Personal information
- Full name: Anton Ivanov Evtimov
- Date of birth: 27 June 1973 (age 52)
- Place of birth: Pernik, Bulgaria
- Height: 1.75 m (5 ft 9 in)
- Position: Forward

Senior career*
- Years: Team / Apps / (Gls)
- 1991–1998: Minyor Pernik / 195 / (35)
- 1998–1999: Lokomotiv Sofia / 7 / (1)
- 1999–2000: Minyor Pernik / 28 / (13)
- 2000: Lokomotiv Sofia / 11 / (1)
- 2001: Minyor Pernik / 7 / (1)
- 2001–2002: Marek Dupnitsa / 33 / (4)
- 2003–2004: Makedonska slava / 34 / (6)
- 2004–2008: Minyor Pernik / 65 / (21)
- 2008–2009: Strumska Slava / ? / (?)
- 2009–2010: Minyor Pernik / 1 / (0)

International career
- 1999: Bulgaria / 1 / (0)

= Anton Evtimov =

Bulgarian former footballer (born 1973)

Anton Evtimov (born 27 June 1973) is a Bulgarian former footballer.
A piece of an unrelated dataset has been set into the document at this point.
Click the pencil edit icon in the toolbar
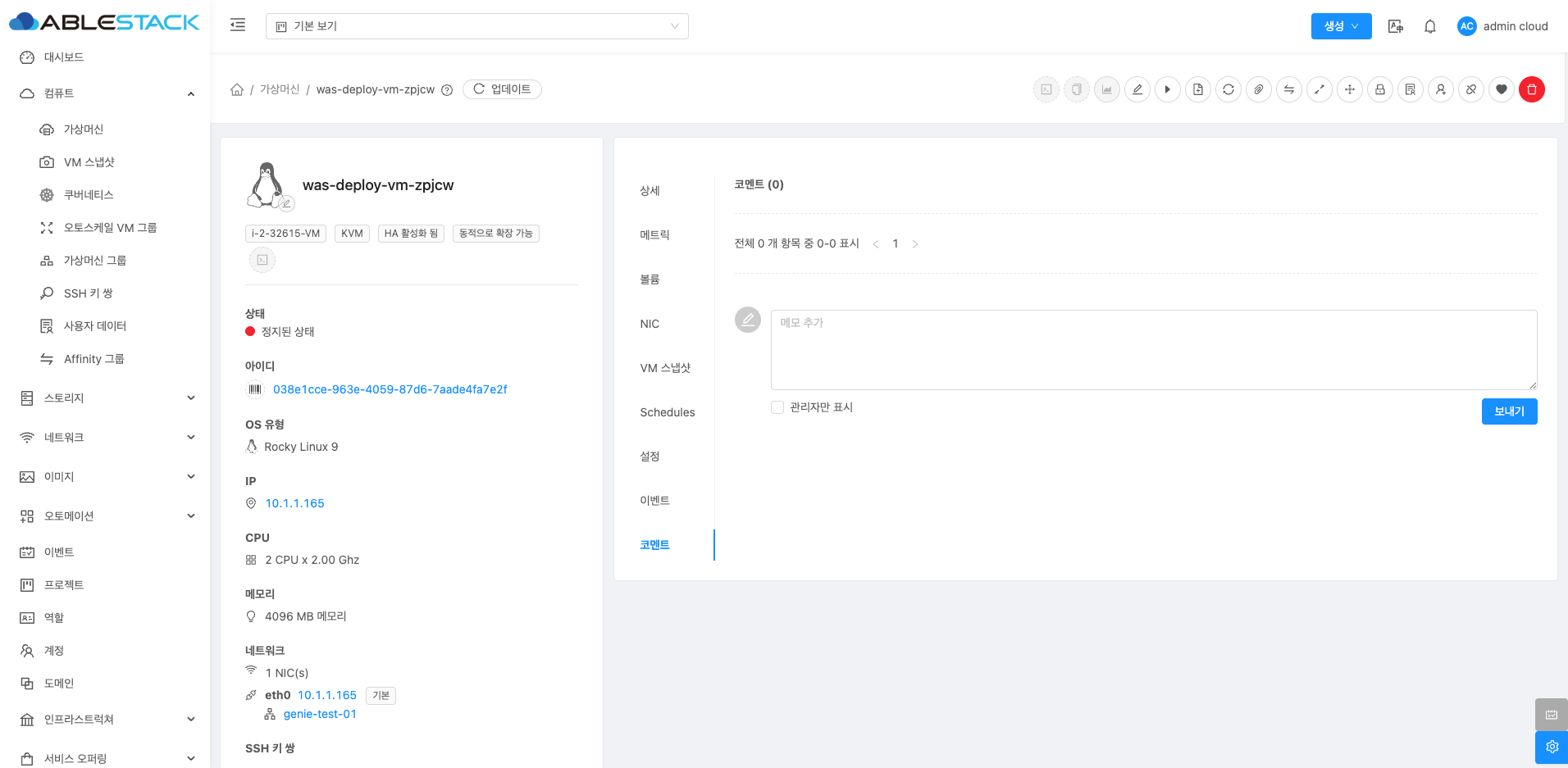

He is considered to be one of the greatest footballers in Minyor Pernik's history.

==Career==
Born in Pernik, Evtimov started to play football in Minyor. Until the 2009-10 season, he played 191 matches for the club, scoring 62 goals. On 6 May 2000, Anton Evtimov scored a hat-trick against Minyor's biggest rivals Levski Sofia bringing the victory 3:2 for his team. Evtimov has also played for Lokomotiv Sofia, Marek Dupnitsa, Makedonska Slava and FC Strumska slava.

In June 2009, Minyor signed the 36-year-old footballer for the fourth time in his career. He also became a playing assistant-manager.